▸ Assigned task
Return every record below exactly as written.

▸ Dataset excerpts
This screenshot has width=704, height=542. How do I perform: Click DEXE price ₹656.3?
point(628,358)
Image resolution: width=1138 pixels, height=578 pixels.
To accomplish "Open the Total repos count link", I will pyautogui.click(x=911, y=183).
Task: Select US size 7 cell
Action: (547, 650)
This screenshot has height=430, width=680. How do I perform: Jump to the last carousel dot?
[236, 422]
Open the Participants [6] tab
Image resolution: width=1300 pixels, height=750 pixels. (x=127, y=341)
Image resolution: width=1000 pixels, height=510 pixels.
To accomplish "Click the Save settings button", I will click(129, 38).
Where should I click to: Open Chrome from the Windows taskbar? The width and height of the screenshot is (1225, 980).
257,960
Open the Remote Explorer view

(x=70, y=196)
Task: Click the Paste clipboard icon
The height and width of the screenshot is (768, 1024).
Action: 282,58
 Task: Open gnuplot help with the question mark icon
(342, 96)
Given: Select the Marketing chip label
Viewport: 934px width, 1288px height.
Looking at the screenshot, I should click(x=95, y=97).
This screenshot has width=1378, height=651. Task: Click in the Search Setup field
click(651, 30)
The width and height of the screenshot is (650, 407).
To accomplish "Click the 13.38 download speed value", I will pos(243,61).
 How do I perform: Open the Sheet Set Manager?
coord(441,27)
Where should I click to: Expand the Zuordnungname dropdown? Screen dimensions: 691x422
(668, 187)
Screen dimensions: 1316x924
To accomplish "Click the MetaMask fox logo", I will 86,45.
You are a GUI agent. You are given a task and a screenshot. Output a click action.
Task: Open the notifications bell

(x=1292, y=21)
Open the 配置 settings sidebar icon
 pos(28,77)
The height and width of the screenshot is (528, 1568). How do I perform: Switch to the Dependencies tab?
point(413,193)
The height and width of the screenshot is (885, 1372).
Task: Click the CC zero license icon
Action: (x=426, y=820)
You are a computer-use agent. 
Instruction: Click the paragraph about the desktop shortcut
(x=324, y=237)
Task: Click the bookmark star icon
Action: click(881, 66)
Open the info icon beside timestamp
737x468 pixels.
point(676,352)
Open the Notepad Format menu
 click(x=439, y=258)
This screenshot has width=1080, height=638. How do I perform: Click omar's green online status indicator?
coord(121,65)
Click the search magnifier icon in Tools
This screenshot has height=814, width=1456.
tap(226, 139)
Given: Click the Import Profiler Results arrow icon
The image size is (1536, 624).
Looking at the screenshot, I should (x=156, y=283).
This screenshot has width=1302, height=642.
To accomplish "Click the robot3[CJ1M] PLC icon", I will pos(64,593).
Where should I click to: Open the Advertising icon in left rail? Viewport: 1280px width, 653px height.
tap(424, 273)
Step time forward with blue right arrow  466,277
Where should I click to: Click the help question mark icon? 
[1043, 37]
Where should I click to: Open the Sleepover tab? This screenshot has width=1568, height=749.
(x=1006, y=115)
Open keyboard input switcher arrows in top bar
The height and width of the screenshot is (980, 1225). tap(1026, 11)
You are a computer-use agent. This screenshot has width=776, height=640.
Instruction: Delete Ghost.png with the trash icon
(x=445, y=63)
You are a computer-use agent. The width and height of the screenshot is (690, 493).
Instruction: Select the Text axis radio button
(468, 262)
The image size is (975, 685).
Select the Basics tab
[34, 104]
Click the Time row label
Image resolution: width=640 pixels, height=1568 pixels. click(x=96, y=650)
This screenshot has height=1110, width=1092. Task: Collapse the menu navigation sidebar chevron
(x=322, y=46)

▸ Task response
This screenshot has width=704, height=542. How do I perform: Click DEXE price ₹656.3?
point(628,358)
Image resolution: width=1138 pixels, height=578 pixels.
To accomplish "Open the Total repos count link", I will pyautogui.click(x=911, y=183).
Task: Select US size 7 cell
Action: (547, 650)
This screenshot has height=430, width=680. How do I perform: Jump to the last carousel dot?
[236, 422]
Open the Participants [6] tab
Image resolution: width=1300 pixels, height=750 pixels. (x=127, y=341)
Image resolution: width=1000 pixels, height=510 pixels.
To accomplish "Click the Save settings button", I will click(129, 38).
Where should I click to: Open Chrome from the Windows taskbar? The width and height of the screenshot is (1225, 980).
257,960
Open the Remote Explorer view

(x=70, y=196)
Task: Click the Paste clipboard icon
The height and width of the screenshot is (768, 1024).
Action: 282,58
 Task: Open gnuplot help with the question mark icon
(342, 96)
Given: Select the Marketing chip label
Viewport: 934px width, 1288px height.
Looking at the screenshot, I should click(x=95, y=97).
This screenshot has width=1378, height=651. Task: Click in the Search Setup field
click(651, 30)
The width and height of the screenshot is (650, 407).
To accomplish "Click the 13.38 download speed value", I will pos(243,61).
 How do I perform: Open the Sheet Set Manager?
coord(441,27)
Where should I click to: Expand the Zuordnungname dropdown? Screen dimensions: 691x422
(668, 187)
Screen dimensions: 1316x924
To accomplish "Click the MetaMask fox logo", I will 86,45.
You are a GUI agent. You are given a task and a screenshot. Output a click action.
Task: Open the notifications bell

(x=1292, y=21)
Open the 配置 settings sidebar icon
 pos(28,77)
The height and width of the screenshot is (528, 1568). How do I perform: Switch to the Dependencies tab?
point(413,193)
The height and width of the screenshot is (885, 1372).
Task: Click the CC zero license icon
Action: (x=426, y=820)
You are a computer-use agent. 
Instruction: Click the paragraph about the desktop shortcut
(x=324, y=237)
Task: Click the bookmark star icon
Action: click(881, 66)
Open the info icon beside timestamp
737x468 pixels.
point(676,352)
Open the Notepad Format menu
 click(x=439, y=258)
This screenshot has width=1080, height=638. How do I perform: Click omar's green online status indicator?
coord(121,65)
Click the search magnifier icon in Tools
This screenshot has height=814, width=1456.
tap(226, 139)
Given: Click the Import Profiler Results arrow icon
The image size is (1536, 624).
Looking at the screenshot, I should (x=156, y=283).
This screenshot has width=1302, height=642.
To accomplish "Click the robot3[CJ1M] PLC icon", I will pos(64,593).
Where should I click to: Open the Advertising icon in left rail? Viewport: 1280px width, 653px height.
tap(424, 273)
Step time forward with blue right arrow  466,277
Where should I click to: Click the help question mark icon? 
[1043, 37]
Where should I click to: Open the Sleepover tab? This screenshot has width=1568, height=749.
(x=1006, y=115)
Open keyboard input switcher arrows in top bar
The height and width of the screenshot is (980, 1225). tap(1026, 11)
You are a computer-use agent. This screenshot has width=776, height=640.
Instruction: Delete Ghost.png with the trash icon
(x=445, y=63)
You are a computer-use agent. The width and height of the screenshot is (690, 493).
Instruction: Select the Text axis radio button
(468, 262)
The image size is (975, 685).
Select the Basics tab
[34, 104]
Click the Time row label
Image resolution: width=640 pixels, height=1568 pixels. click(x=96, y=650)
This screenshot has height=1110, width=1092. Task: Collapse the menu navigation sidebar chevron
(x=322, y=46)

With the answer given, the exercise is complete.